After a series of buses and taxis brought us to Barco’s neighborhood, we walked down dirt roads with gutters brimming with water; the streets were beginning to flood. Finally, Marka entered a courtyard home to a snarling dog, and opened up a creaking metal door into a single adobe room. The rain pounded an on exposed metal corrugated roof and a cold wind blew through cracks in the walls. Santos Marka T’ula’s last living child was resting on a bed beneath a pile of blankets
Marka gently woke up his uncle, who was wearing two hats for warmth and bore a small, white beard on his chin. He spoke only Aymara and was almost entirely deaf and blind. Marka yelled so that he could be understood by Barco, who greeted his nephew warmly. We shared food and coca with the elderly man while explaining the nature of our visit.
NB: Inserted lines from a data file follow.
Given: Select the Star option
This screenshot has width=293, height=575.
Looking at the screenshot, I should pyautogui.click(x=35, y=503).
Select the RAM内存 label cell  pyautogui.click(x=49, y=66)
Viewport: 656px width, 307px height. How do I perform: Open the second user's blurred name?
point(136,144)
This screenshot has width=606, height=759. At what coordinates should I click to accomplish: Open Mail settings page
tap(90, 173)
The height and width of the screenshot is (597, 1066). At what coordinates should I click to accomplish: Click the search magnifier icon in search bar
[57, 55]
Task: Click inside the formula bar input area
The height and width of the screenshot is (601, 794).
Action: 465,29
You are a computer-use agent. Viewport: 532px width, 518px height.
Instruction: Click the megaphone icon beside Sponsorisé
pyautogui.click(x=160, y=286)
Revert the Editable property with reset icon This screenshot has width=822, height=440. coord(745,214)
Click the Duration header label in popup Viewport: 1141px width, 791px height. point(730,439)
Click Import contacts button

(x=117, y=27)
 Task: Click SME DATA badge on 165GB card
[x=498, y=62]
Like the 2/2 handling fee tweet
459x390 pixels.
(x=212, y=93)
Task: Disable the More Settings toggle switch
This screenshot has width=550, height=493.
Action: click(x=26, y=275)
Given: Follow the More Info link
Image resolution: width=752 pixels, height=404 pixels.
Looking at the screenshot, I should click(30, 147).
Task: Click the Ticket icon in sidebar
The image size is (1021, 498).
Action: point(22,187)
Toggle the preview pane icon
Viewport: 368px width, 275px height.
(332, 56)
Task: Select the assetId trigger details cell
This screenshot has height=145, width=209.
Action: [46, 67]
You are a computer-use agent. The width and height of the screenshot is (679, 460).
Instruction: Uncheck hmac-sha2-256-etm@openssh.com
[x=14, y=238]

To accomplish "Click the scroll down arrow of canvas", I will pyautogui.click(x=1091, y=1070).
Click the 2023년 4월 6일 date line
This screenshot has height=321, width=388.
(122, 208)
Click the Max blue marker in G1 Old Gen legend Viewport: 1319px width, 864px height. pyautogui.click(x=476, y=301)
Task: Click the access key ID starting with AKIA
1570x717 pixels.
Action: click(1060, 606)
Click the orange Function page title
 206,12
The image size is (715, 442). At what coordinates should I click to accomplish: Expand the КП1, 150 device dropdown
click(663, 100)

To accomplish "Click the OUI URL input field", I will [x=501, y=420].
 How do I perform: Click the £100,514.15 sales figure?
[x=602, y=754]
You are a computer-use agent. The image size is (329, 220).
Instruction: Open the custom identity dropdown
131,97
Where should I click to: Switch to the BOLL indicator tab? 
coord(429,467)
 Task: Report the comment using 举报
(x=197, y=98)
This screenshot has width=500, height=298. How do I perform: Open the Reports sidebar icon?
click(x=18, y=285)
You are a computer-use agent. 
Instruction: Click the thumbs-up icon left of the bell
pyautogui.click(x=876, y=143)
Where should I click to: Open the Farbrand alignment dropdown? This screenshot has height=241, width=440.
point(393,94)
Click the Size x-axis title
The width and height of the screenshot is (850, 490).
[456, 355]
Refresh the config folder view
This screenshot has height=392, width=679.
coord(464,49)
In spite of his age and illness, Barco’s memory of his father was strong. He told us he was proud to be Tula’s son, and thought a lot about his father’s struggle in his old age. Indeed, Barco explained that he had tried to carry on his father’s fight and share histories of T’ula’s resistance. But he faced repression and marginalization from an early age; the same landowner class that tried to stop his father’s organizing efforts clamped down on the young Barco.
As a youth, Barco said wealthy landowners in his region would ask him, “Why are you speaking so much about T’ula and in favor of T’ula? You are creating a false history.” They told him told him to work his land quietly and not cause any trouble. “If you go to school to learn how to read and write, we will punish you,” they said. While Barco watched others in his community go to school, he did not go “because authorities told him that if he went to school they would take out his eyes and cut out his tongue.” Barco explained that nearly a century after T’ula began his fight his family was still struggling to maintain ownership of its land. He told me, “We have suffered since the time that the Spanish arrived.” The efforts to silence Barco and prevent him from following in his father’s footsteps were part of a larger attempt to erase the history and legacy of Santos Marka T’ula.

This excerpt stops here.